Your objective:
In the data that follows, find the line with "You are a GUI"; transcribe it, every later line up to the one with "Task: Click the address bar URL", and that line as well, exactly and with no others.

Collected data:
§

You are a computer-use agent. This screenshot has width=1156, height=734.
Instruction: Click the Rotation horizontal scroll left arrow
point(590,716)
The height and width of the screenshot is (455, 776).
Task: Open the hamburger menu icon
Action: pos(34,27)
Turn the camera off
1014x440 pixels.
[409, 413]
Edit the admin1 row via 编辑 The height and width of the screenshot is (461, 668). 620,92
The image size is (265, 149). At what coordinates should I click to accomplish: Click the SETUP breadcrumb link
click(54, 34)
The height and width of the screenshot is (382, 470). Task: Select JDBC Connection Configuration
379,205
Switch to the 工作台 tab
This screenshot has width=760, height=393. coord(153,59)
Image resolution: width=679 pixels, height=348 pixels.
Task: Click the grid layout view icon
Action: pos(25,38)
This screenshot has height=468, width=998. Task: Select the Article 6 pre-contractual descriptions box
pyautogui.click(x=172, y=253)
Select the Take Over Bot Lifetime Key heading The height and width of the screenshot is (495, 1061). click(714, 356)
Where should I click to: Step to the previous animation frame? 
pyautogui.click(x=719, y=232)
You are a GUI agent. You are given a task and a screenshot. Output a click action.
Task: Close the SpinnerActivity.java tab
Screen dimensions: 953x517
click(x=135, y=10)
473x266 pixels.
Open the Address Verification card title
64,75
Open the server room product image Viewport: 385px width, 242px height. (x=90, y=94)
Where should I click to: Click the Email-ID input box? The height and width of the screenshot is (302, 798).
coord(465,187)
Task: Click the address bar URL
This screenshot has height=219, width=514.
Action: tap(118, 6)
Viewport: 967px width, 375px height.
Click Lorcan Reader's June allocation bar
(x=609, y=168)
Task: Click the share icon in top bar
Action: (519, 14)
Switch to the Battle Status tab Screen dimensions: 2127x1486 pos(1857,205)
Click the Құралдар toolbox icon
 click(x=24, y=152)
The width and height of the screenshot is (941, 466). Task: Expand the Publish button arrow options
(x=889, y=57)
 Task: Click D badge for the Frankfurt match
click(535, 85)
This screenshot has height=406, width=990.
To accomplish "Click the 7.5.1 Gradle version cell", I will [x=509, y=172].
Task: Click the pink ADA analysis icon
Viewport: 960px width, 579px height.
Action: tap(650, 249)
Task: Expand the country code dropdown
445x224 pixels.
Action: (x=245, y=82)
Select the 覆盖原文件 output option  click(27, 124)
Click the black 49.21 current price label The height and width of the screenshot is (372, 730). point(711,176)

§

Exercise answer:
You are a GUI agent. You are given a task and a screenshot. Output a click action.
Task: Close the SpinnerActivity.java tab
Screen dimensions: 953x517
click(x=135, y=10)
473x266 pixels.
Open the Address Verification card title
64,75
Open the server room product image Viewport: 385px width, 242px height. (x=90, y=94)
Where should I click to: Click the Email-ID input box? The height and width of the screenshot is (302, 798).
coord(465,187)
Task: Click the address bar URL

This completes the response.